Thomas Condon

Excerpts from the book,

The odyssey of Thomas Condon

By Robert D. Clark

Thomas Condon was born in County Cork, Ireland, on March 3, 1822, in the village of Ballynafauna, two miles west and south of a sizable town, Fermoy.  His father was John Condon, his mother, Mary Roche Condon.  Of Mary's immediate family we know nothing; of John's, only that his father, Michael, lived on a small fruit farm, and was known by the affectionate nickname "Bebe."…Bebe had his fruit farm but was, we must suppose, a tenant farmer who had managed to pay his rent and hold on to his two or three acres and a small cottage, but had not the land or the means to sublet and provide subsistence for all of his grown children.

John was born in 1792, the third son of his parents; Mary in 1800.  Thomas was their oldest son.  James was born in 1827, Edward Michael in 1829, both, like Thomas, in County Cork.  A sister, Mary, was born in New York, in 1836.

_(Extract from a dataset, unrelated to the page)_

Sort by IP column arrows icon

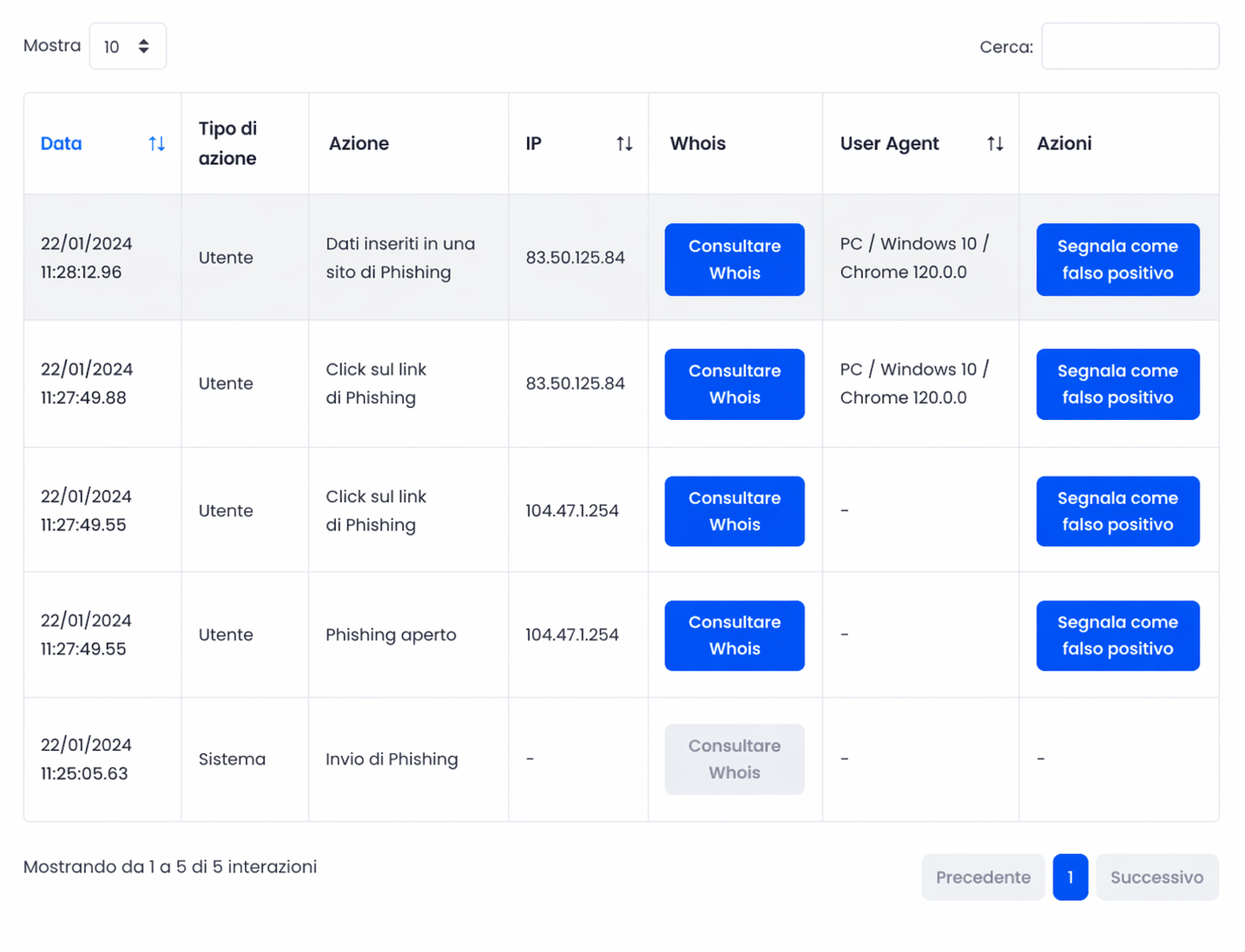624,144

John Condon was a stonecutter.  He had taken slabs from the limestone quarry where he worked, built the walls of a little cottage for his family, and thatched it with straw.  More than likely it had only one room, with an earthen floor.  The windows, if any, were scarcely more than peepholes to be covered with a board at night or in times of storm; the furniture a hearth, a black kettle for boiling potatoes, a bed for which the light vegetation skimmed from the surface of a bog, "scragh," served as a mattress, a stool or two, and little else.  But beside the mud-stone cabins of the neighborhood and valley, it had, with its surface of limestone, a touch of elegance that became the name of Condon.  Thomas did not forget the limestone walls.  (pages 2-3).

According to one report, Mary Condon was a Catholic while John was not.  The Presbyterians, known as Dissenters, or Nonconformists, "called together" a congregation in Fermoy in 1818, and the Irish Evangelical Society in Dublin, organized to evangelize the south of Ireland, sent a Presbyterian missionary to Fermoy and other communities in 1826.  If John Condon was a convert to Presbyterianism, his place in a predominantly Catholic community may have been uncomfortable.  Certainly he suffered from, or his economic status was threatened by, the displacement of tenant farmers, the competition for jobs, the lowering of wages, and the disorders fostered by the secret societies.  By 1833 he and his family had decided to emigrate to the United States.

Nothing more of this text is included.